Clip art illustration of a Cartoon Tiger with a Missing Tooth

Here are New English D we like to dig below surface stats and discover the complete value of players. This post will illustrate that using a player’s value on the bases. Earlier this year we published a piece on the Tigers’ value on the bases that explained a number of baserunning statistics, most notably for our purposes here, UBR and wSB. wSB is a very simple stat that calculates the run value of stealing a base and getting caught. To calculate it you multiple a player’s SB by .2 and their CS by about -.38 and then scale that number based on league average so that a wSB of 0 is set to league average. Here’s the full formula from FanGraphs. UBR is a little more complicated but carries the same principles of turning advancing on the bases into run values that deviate from a league average of 0. Here’s how FanGraphs explains it.

The basic premise of both stats is that taking an extra base is almost always less valuable than getting thrown out is costly. You want to advance on the bases, but you REALLY don’t want to be thrown out. Below are The Nine Best Baserunners from 2013 who have negative value when it comes to stealing bases and positive value when it comes to running the bases when the ball is in play. For me, these are the most underrated baserunners because their stolen bases numbers aren’t good, but the rest of their numbers are great. Stats are for qualifying players entering games on August 17th.

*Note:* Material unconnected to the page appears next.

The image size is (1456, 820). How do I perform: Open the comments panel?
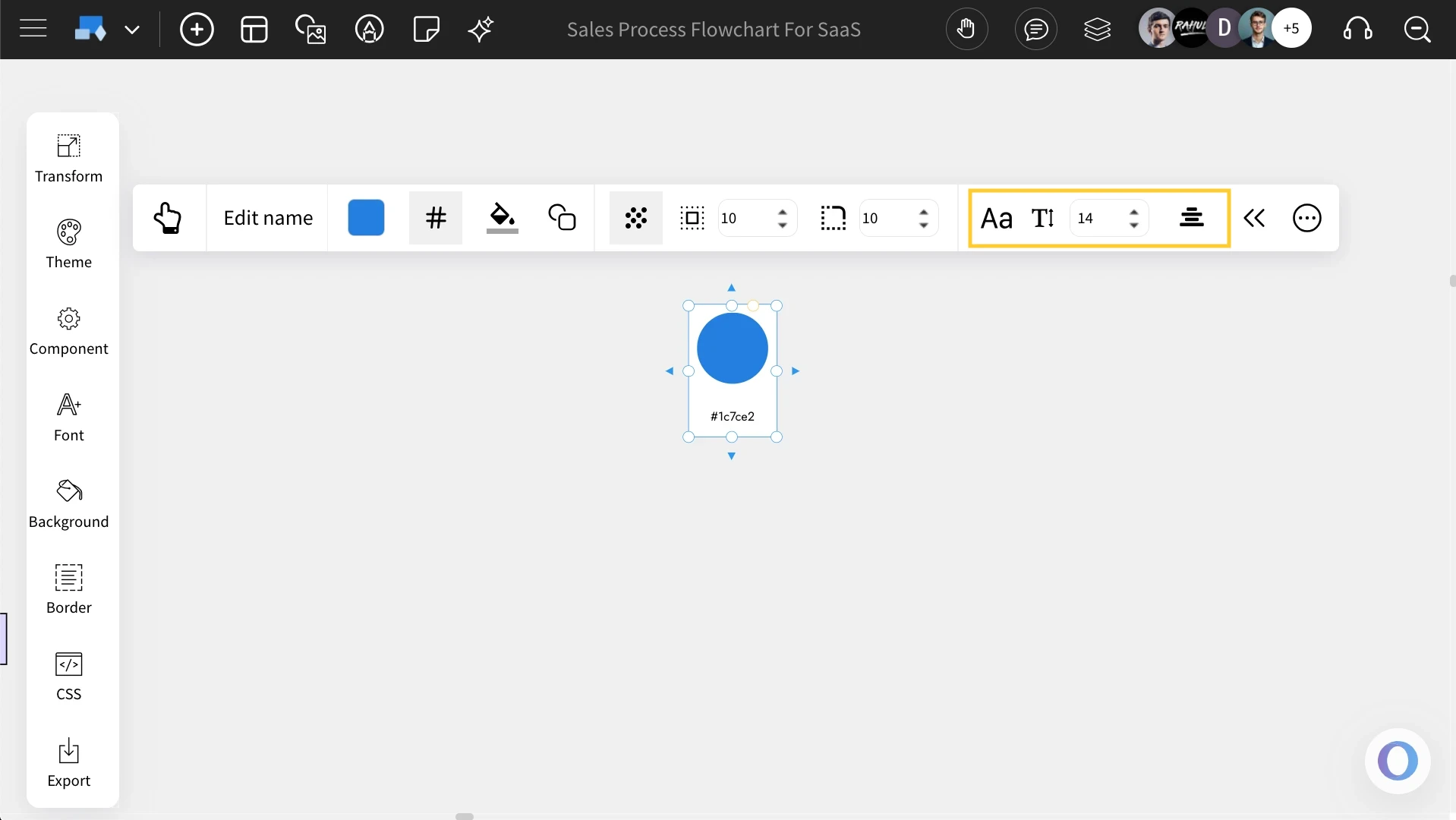[1036, 29]
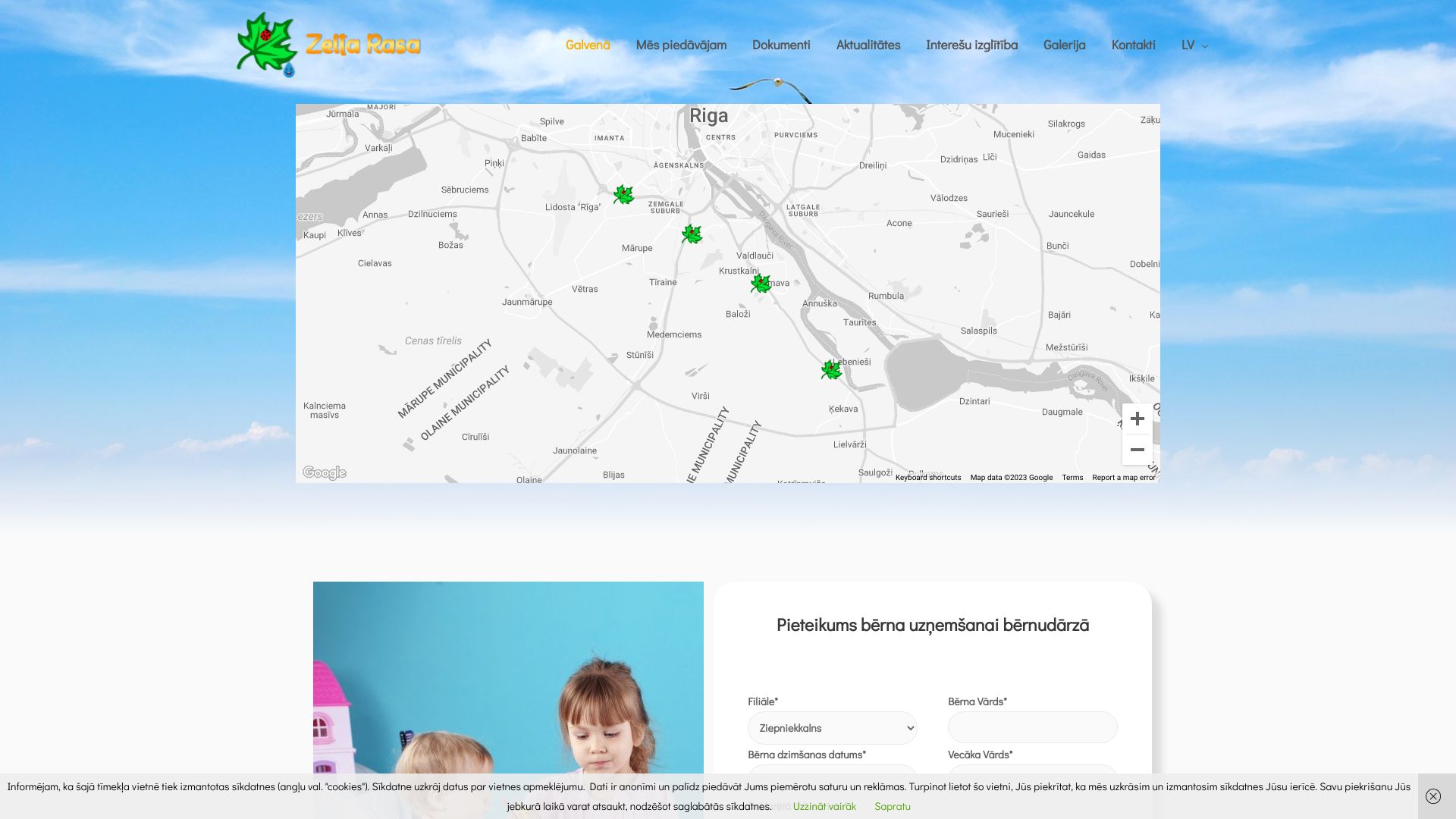The image size is (1456, 819).
Task: Select the leaf marker near Ķekava
Action: pyautogui.click(x=831, y=370)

Rank Name Team PA UBR wSB SB CS
9 Gregor Blanco Giants 388 2.4 -0.1 11 5
8 Yoenis Cespedes Athletics 434 2.4 -1.8 6 7
7 Marlon Byrd Mets 426 2.6 -1.5 2 4
6 Matt Carpenter Cardinals 534 2.8 -1.5 1 3
5 Brandon Crawford Giants 433 2.9 -0.9 1 2
4 Michael Bourn Indians 415 3.0 -0.5 17 9
3 Joey Votto Reds 547 3.2 -0.4 5 2
2 Brian Dozier Twins 443 3.2 -0.9 9 6
1 Austin Jackson Tigers 433 5.3 -0.7 6 4

This list has a variety of different players on it. First, we have a couple of players who steal a decent number of bases but get caught too often for it to be worth it (Blance, Bourn, Dozier). We also have players who have decent speed but don’t run very often for a number of reasons (Cespedes, Crawford, Jackson). But we also have guys who aren’t know for their wheels but do a great job taking extra bases (Byrd, Carpenter, and Votto).

Votto and Carpenter really stand out to be because you would never think of them as good baserunners, in fact, some might call them “base-cloggers” because they get on base a lot and aren’t fleet of foot. It turns out they are very good baserunners who simply don’t get any credit because they don’t steal bases. Carpenter and Votto are actually above average baserunners overall despite their inability to steal. They also happen to be great hitters and fielders, so that’s a nice combination.

What this list tells you is that baserunning is not as simple as speed and stolen bases. Slow guys who don’t steal can add a lot of value if they have good instincts and read the ball well off the bat. Additionally, this is a good example of why advanced stats can be helpful. The basic baserunning stat (SB) would completely ignore most of these players and we would have no idea that they are so valuable.

If nothing else, this should cement how fantastic Joey Votto is at baseball.